Ich habe sie mal mit Flossen und Taucherausrüstung zum Apartment Ojo Gótico gehen sehen.

»Nur hingehen … oder auch rein gehen?«

Hingehen!

Lea sah, wie Ramona sich von Pacula verabschiedete. Automatisch nahm sie ihr Telefon herunter, leerte das Glas, schnappte sich ihr Buch und stand auf. Mit einigem Abstand folgte sie der Frau.

Fünf Minuten später verschwand diese tatsächlich im Ojo Gótico . Die Heckenreihe vor dem Eingang war perfekt. Niemand würde es bemerken, wenn sie heute Abend in Ramonas Apartment einstieg.

»Bald haben wir alles erledigt«, murmelte sie und ging zu ihrer eigenen Unterkunft.

Dort kontrollierte sie als Erstes am Computer die Überwachungskameras auf ihrem Grundstück. Erleichtert atmete sie auf. Das Wetter in Kufstein war immer noch perfekt sonnig, und das Loch für das Fundament genauso unverändert wie in den letzten beiden Tagen, als handelte es sich um ein festgefrorenes Standbild.

Sie ließ sich ein Schaumbad ein, legte sich ein in ein Handtuch gewickeltes Coolpack aus dem Gefrierfach auf die Stirn und döste zufrieden eine halbe Stunde in der Wanne. Danach duschte sie kalt und zog sich an. Dunkle Jeans, dunkles T-Shirt. In der Hosentasche einen Nagel, eine Büroklammer, ein Stück Draht und ein paar erneut vom Putzwagen geklaute Latexhandschuhe. So ging sie zum Haupthaus.

Kurz vor neunzehn Uhr, als das Abendrestaurant öffnete und die Liveband ihren Soundcheck beendete, war sie eine der ersten Gäste auf der Terrasse. Sie saß an einem schön gedeckten Tisch unter einem großen weißen Sonnenschirm, aß mit Stäbchen einen kleinen Teller Sushi mit Butterfisch und Lachs, trank Jasmintee dazu und hielt nach Ramona Ausschau. Irgendwann würde sie bestimmt hier auftauchen. Und in der Tat – zehn Minuten später betraten Pacula und kurz darauf auch Ramona das Restaurant, Letztere mit hohen Riemchenstöckelschuhen und einem eleganten schwarzen Wickelkleid, das vorne zwei raffinierte Schlitze hatte.

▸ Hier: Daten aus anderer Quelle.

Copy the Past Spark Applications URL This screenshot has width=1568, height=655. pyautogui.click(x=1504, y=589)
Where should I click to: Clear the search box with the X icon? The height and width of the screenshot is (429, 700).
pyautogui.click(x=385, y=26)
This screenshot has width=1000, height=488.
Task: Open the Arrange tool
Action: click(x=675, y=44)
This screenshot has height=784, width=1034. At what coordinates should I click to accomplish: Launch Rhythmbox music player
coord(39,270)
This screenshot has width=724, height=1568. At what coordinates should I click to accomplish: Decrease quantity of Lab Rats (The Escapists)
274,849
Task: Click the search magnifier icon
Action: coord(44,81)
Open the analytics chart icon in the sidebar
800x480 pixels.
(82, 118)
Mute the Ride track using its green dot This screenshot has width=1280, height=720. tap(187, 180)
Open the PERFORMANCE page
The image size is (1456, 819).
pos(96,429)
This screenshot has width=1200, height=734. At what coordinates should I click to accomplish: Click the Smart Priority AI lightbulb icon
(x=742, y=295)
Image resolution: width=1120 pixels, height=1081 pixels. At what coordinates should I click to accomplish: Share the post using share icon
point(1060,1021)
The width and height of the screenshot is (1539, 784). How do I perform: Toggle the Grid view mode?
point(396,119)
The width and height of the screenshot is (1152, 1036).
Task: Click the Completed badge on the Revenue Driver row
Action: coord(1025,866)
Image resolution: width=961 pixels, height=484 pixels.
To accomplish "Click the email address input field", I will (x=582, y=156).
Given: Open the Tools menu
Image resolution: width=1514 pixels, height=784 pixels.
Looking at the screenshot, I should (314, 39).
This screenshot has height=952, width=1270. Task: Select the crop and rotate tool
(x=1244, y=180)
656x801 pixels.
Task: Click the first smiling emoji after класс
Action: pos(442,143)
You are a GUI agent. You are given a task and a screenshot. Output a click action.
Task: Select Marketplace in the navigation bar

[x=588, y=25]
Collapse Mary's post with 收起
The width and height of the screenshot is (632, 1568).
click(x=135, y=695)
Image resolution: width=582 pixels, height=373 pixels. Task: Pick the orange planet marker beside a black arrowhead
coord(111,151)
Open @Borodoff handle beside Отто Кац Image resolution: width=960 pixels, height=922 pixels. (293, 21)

Lachend setzte sie sich zu Pacula an den Tisch und strich dabei den Rock nach hinten, sodass er einen großzügigen Blick auf ihre wohlgeformten Oberschenkel gewährte.

Was für ein schönes Paar , kommentierte Camilla – und diesmal klang es gar nicht ätzend.

Lea wollte bereits aufstehen, um ihren Tisch zu verlassen, als plötzlich der junge Banker vom gestrigen Workshop vor ihr stand. Er trug wieder den sportlichen Armani-Anzug und hatte dieselbe dicke Omega am Handgelenk. Nur die schulterlangen Haare waren jetzt mit Gel nach hinten geklatscht, was fürchterlich aussah. Außerdem trug er orangefarbene Socken zu seinem Anzug.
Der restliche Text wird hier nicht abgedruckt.